Items listed in a dataset:
=== Begin Enclosure ===

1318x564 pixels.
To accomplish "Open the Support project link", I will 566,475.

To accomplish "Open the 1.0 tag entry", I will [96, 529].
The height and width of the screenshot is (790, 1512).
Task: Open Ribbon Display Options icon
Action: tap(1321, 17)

=== End Enclosure ===

_Activity_
Each record must be reproduced exactly, with nothing missing.

_Exercise solution_
1318x564 pixels.
To accomplish "Open the Support project link", I will 566,475.

To accomplish "Open the 1.0 tag entry", I will [96, 529].
The height and width of the screenshot is (790, 1512).
Task: Open Ribbon Display Options icon
Action: tap(1321, 17)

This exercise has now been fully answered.